Before this transition has even been fully realized, the NFV market is undergoing yet another and possibly even more disruptive revolution, of virtual network functions that are now transitioning to cloud native VNFs. (This is not surprising, based on this excellent pieced: The Disruption Cycle).
“The main requirements that differentiate a cloud native network function from the traditional network function is centered around self-management, and scale. A cloud native VNF also needs to fit within a DevOps environment and expose APIs for controlling all of the aspects of the VNF by other software, and not just by an human operator. That includes DevOps processes to allow continuous upgrades of the service without any downtime.” Nati Shalom
In a world, where the only constant is change, the real challenge isn’t supporting a specific technology, but rather being so flexible that you are able to support any technology without compromising on the benefits that technology provides – i.e. offering such a thick abstraction layer, that you cannot realize the benefits of the technology underneath. Or what is called “the least common denominator” effect. Read more on Achieving Hybrid Cloud Without Compromising On The Least Common Denominator.
Cloudify – Intelligent Multi-VIM NFV Orchestration. Download Free. Go
As we prepare for VMworld, starting today in Las Vegas, we have decided to create a real-world demo of what is really means for today’s VNFs to be cloud-native, including:
- Self-healing
- Auto-scaling
- Monitoring
- Policy Management
- Security and Multi-Tenancy
What you’ll see in the demo:
VoLTE – Voice over LTE is based on the IP Multimedia Subsystem (IMS) network, with specific profiles for control and media planes of voice service on LTE which is enabled by an EPC (Evolved Packet Core), which unifies voice and data on an Internet Protocol (IP) transport.
This demo will show the full orchestration and management of Athonet IMS and EPC services using a TOSCA blueprint executed by the Cloudify NFVO & VNFM on top of a VMware vCloud environment, running on commodity Intel hardware.
Orchestration
In just a few simple steps, Cloudify creates and uploads a TOSCA blueprint that describes the VolTLE solution topology and deployment, as a catalog item, and then binds the specific parameters to a specific environment. This creates a dependency graph for this topology.

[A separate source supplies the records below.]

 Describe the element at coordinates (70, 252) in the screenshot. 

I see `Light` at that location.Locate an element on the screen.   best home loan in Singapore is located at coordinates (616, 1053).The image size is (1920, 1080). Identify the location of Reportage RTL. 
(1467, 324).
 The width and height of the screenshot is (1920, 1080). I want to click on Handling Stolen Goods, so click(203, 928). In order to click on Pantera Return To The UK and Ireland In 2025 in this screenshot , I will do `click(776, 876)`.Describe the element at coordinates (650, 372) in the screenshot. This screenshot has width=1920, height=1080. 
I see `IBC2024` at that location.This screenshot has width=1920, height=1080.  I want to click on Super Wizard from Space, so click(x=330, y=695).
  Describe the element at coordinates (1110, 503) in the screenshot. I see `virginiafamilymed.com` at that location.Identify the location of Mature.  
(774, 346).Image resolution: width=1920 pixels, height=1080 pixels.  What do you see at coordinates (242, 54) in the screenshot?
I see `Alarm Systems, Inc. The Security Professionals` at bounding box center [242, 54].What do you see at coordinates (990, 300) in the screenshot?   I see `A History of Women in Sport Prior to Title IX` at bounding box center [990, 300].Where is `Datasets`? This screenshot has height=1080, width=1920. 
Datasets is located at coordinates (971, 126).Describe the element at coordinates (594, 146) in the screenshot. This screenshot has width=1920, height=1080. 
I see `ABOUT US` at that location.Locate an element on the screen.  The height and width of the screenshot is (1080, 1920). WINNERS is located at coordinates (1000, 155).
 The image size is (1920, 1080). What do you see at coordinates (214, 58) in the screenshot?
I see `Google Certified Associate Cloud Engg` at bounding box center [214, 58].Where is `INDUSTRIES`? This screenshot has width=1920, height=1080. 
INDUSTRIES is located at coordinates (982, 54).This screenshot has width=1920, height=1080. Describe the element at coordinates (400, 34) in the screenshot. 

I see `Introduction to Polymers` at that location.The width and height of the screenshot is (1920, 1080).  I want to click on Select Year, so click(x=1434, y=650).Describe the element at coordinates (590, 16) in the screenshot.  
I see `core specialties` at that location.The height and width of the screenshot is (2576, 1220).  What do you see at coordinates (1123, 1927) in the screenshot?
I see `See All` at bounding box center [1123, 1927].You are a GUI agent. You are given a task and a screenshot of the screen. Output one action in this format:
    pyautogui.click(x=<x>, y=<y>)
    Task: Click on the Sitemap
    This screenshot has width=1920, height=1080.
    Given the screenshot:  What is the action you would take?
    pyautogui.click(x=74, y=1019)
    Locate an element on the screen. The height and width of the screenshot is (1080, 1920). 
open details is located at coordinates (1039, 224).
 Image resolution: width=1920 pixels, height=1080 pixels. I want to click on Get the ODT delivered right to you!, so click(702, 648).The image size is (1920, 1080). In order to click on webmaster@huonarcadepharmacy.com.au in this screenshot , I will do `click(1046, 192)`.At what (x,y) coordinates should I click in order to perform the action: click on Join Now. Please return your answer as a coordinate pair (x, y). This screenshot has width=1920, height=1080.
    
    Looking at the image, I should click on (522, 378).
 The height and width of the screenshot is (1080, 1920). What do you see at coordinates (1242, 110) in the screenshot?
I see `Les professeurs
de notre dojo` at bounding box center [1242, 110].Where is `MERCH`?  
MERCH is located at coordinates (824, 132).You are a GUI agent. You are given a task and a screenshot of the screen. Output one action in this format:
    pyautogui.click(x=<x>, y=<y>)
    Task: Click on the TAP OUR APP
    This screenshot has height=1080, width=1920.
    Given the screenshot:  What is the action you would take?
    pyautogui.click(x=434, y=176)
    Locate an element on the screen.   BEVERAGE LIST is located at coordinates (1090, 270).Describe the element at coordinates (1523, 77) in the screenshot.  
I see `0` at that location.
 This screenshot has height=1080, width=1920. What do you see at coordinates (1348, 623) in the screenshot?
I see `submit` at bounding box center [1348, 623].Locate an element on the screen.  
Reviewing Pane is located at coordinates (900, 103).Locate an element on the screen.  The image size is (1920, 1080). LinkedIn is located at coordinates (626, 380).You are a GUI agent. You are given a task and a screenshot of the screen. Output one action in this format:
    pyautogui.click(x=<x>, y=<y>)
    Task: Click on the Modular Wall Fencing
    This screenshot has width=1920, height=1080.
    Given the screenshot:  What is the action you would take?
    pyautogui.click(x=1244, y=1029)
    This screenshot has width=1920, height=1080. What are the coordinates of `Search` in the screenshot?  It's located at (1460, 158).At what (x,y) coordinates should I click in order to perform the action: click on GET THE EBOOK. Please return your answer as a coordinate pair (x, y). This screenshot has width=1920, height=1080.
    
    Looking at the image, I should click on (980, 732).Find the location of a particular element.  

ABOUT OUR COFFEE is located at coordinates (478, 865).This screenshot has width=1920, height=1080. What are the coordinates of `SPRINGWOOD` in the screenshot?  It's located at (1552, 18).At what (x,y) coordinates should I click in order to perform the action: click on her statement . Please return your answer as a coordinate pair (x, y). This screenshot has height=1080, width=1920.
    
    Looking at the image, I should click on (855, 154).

Next Cloudify executes the INSTALL workflow that instructs Cloudify to traverse the dependency graph and execute the relevant provisioning operations of the TOSCA nodes and their relationships, including:
- Viewing the topology status changes as the installation is progressing
- Viewing the vCloud Director UI for the changes to the actual cloud environment.
In this case, two VMs are created, one for the vIMS and another for the vEPC. Afterwards, you can see how Cloudify configures the different network connections for each VM. Next, once deployment is completed successfully (all nodes in the Cloudify UI are green), the VoLTE solution is deployed and VOIP calls can be placed using the newly deployed services.
Scaling
At this point, when the service is available and in steady state, we can demo a Day 2 operations scenario of scaling. Scaling is performed in pairs of vIMS and vEPC nodes working together as one scaling unit. In Cloudify terminology this is called a scaling group.
How this is done:
- We execute a scale workflow and provide as parameters the node we would like to scale, in our case, it is the group node which contains the vIMS and vEPC.
- The scale workflow add a new pair of vIMS and vEPC VMS, installs the VNF software and configure the new instance
- As soon as the scaling workflow completes its execution, the additional instances will be utilize to service new call sessions.
This is a common real-world scenario we encounter all of the time the demonstrates the true Day 0 through Day 2 operations VNF providers, alongside operators require these days. Being able to provide cloud-native VNFs is the benchmark – until the next disruption.